• Exercise requirements: With the pictures removed, retype the lines from the one holding "Task: Disable the Email delivery checkbox" through the end of the records, exactly as written.

# # #

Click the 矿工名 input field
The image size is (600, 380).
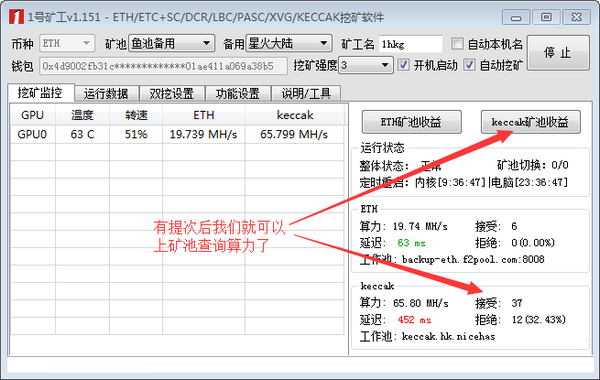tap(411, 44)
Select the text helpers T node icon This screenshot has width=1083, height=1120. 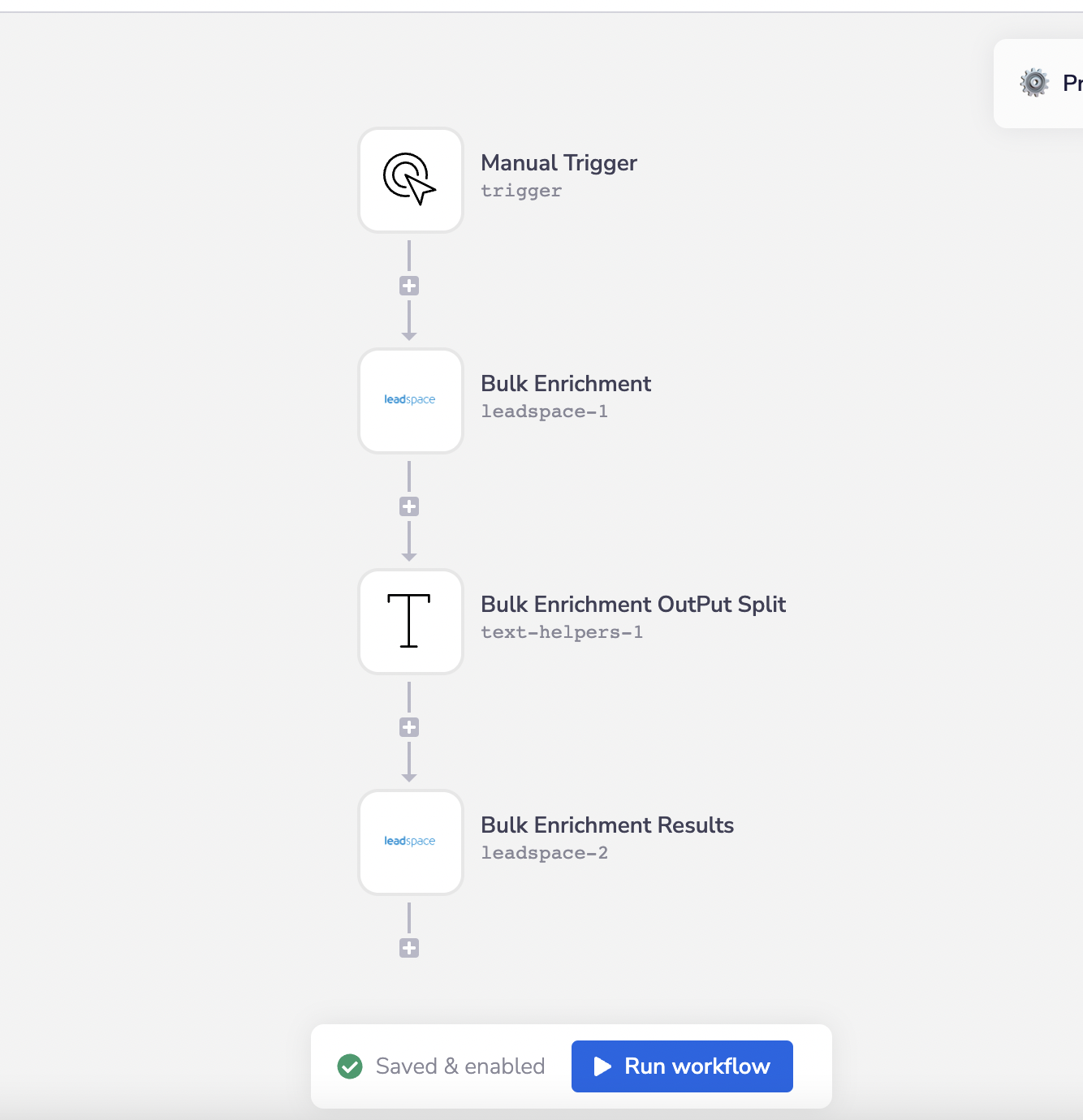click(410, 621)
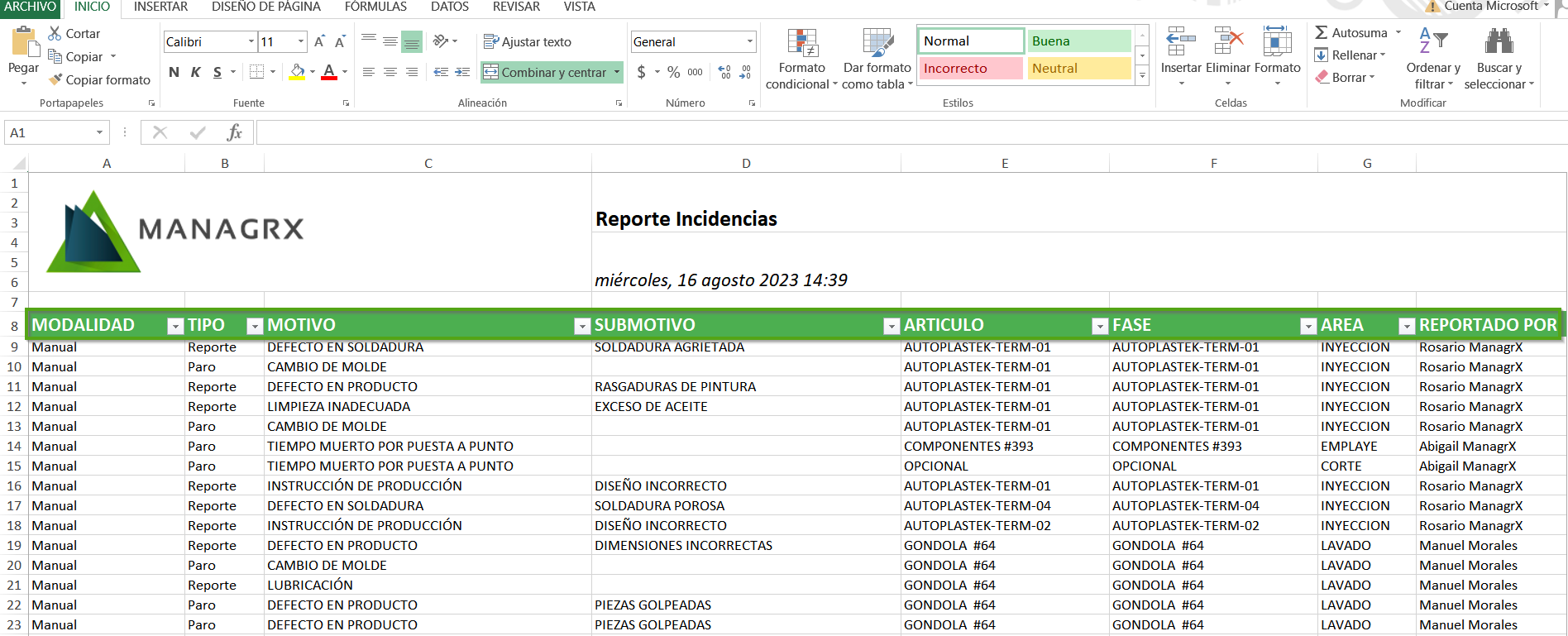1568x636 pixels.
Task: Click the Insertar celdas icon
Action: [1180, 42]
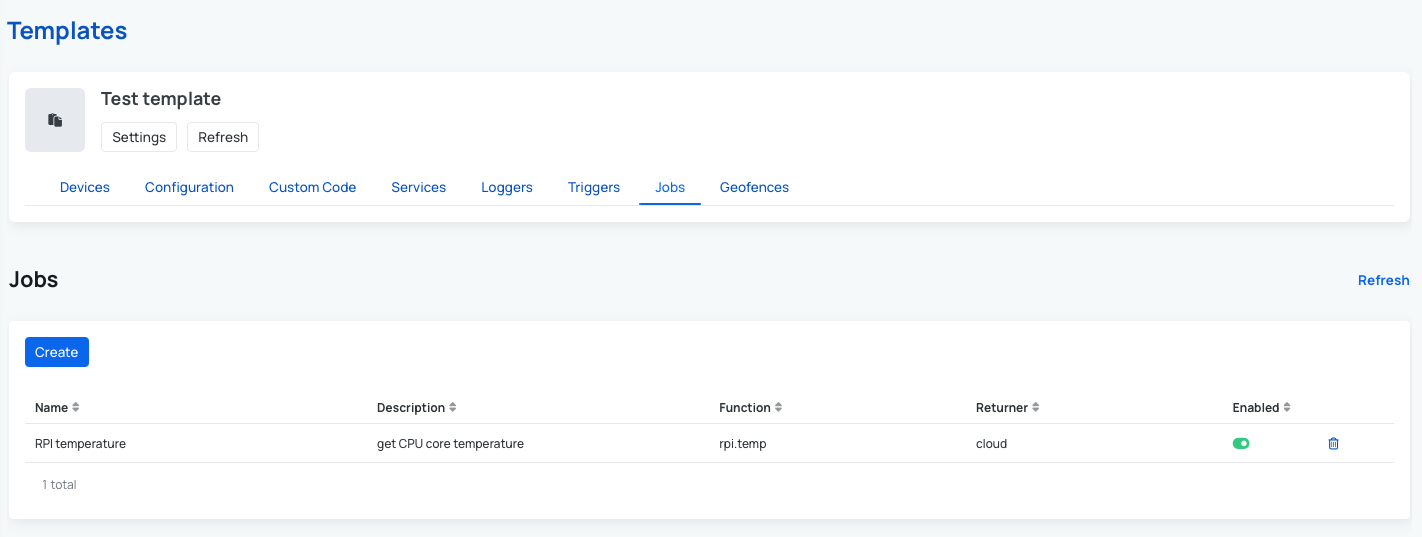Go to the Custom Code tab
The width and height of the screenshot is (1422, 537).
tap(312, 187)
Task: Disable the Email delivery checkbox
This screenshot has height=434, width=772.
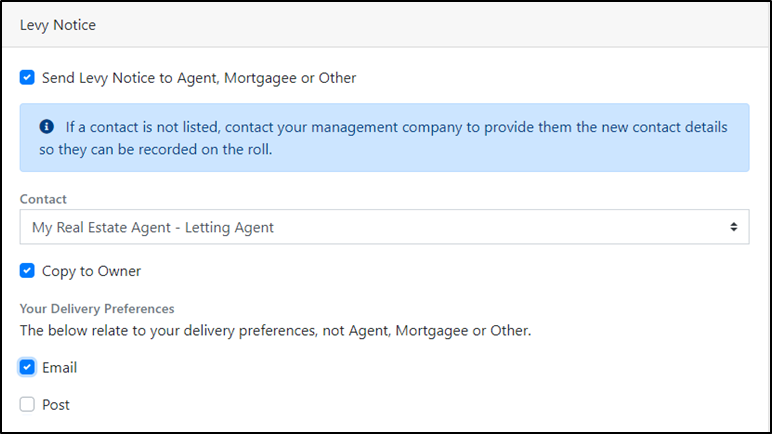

# # #

• Task response:
Task: Disable the Email delivery checkbox
This screenshot has height=434, width=772.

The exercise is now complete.